Il s’est trouvé que les écrivains chez qui on pouvait le mieux répondre à ces questions étaient ceux qui ont coutume de s’abandonner dans une joie naïve de créer aux sollicitations de leur imagination comme notre Jensen († 1912). Peu après la parution de mon étude analytique qui rendait hommage à Gradiva, j’avais tenté d’intéresser le vieil écrivain à ces nouvelles tâches de la recherche psychanalytique ; il refusa de participer .1

Depuis, un ami2 a attiré mon attention sur deux autres nouvelles de l’écrivain qui pourraient bien avoir un rapport génétique avec Gradiva en tant qu’études préliminaires ou premières tentatives de résoudre ce même problème de la vie amoureuse sous une forme littérairement satisfaisante. La première de ces nouvelles a pour titre Le Parapluie rouge et ׀124׀ rappelle Gradiva par le retour de nombreux petits motifs comme : la fleur des morts blanche, l’objet oublié (le carnet de croquis de Gradiva), le petit animal significatif (papillon et lézard dans Gradiva), mais avant tout par la répétition de la situation principale : l’apparition de la jeune fille morte ou crue morte dans la chaleur brûlante de midi en été. Pour lieu de l’apparition, le récit Le Parapluie rouge propose un château tombant en ruine comme Gradiva les décombres de Pompéi dégagés par les fouilles.

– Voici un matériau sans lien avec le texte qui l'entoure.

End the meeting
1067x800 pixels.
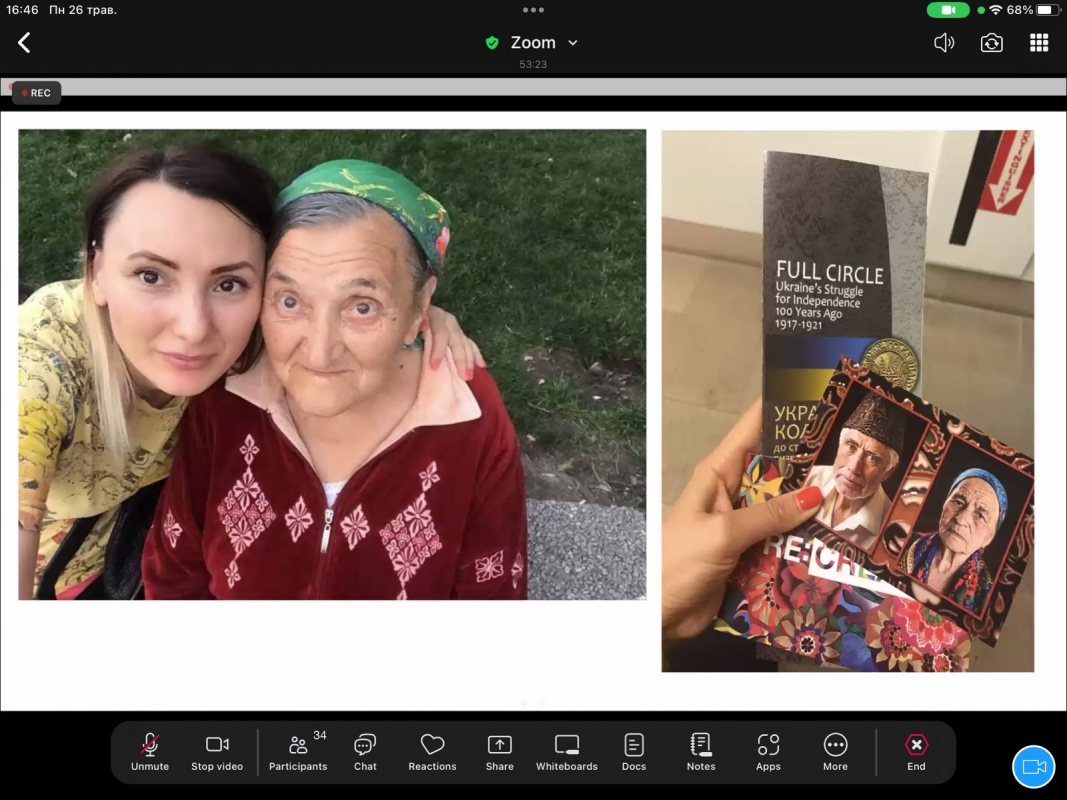(x=916, y=752)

L’autre nouvelle, Dans la maison gothique , ne présente aucune concordance de ce type dans son contenu manifeste, ni avec Gradiva ni avec Le Parapluie rouge ; mais une chose renvoie indéniablement à une proche parenté de son contenu latent : elle est reliée au second récit par un titre commun pour former une unité extérieure (Puissances supérieures . Deux nouvelles de Wilhelm Jensen, Berlin, Emil Felber, 1892). Il est facile de voir que les trois récits traitent tous le même thème, le développement d’un amour (dans Le Parapluie rouge une inhibition amoureuse) à partir de l’effet à long terme d’une communauté intime des années d’enfance semblable à une relation entre frère et sœur.

J’apprends encore en lisant un compte-rendu de la comtesse Eva Baudissin (dans le quotidien viennois Die Zeit du 11 février 1912) que le dernier roman de Jensen, qui contient beaucoup de choses provenant de la propre jeunesse de l’écrivain, raconte le destin d’un homme qui « découvre une sœur dans la femme qu’il aime ».

Quant au motif principal de Gradiva, la démarche d’une beauté particulière avec ce pied qui se dresse à la verticale, on n’en trouve aucune trace dans les deux nouvelles antérieures.

Le bas-relief de la jeune fille en train de marcher de la sorte, que Jensen fait appeler Gradiva et qu’il donne pour romain, fait en réalité partie de l’âge d’or de l’art grec. ׀125׀ Il se trouve au musée Chiaramonti du Vatican sous le n° 644 et il a été complété et commenté par F. Hauser .3En rapprochant Gradiva d’autres fragments se trouvant à Florence et à Munich, on a obtenu deux panneaux de bas-relief avec trois figures chacun, dans lesquelles on pouvait reconnaître les Heures, les déesses de la végétation et les divinités de la rosée fertilisante qui leur sont apparentées. ׀126׀

1.

a. Cf. les lettres de Jensen.

2.

a. Il s’agit de C. G. Jung.

b. Der rote Schirm, non traduit en français.

c. Im gotischen Haus. Traduction française par R. Prunier, Paris, Gallimard, « Connaissance de l’inconscient », 1999.

d. Übermächte.

3.

a. Disiecta membra neuattischer Reliefs im Jahresheft des öst. Archäol. Instituts, vol. VI, cahier 1. Un bilan des connaissances actuelles sur le bas-relief a été fourni par Alain Pasquier, conservateur en chef du Département des Antiquités grecques et romaines au Musée du Louvre, dans le volume « Le délire et les rêves dans la Gradiva de W. Jensen » paru chez Gallimard.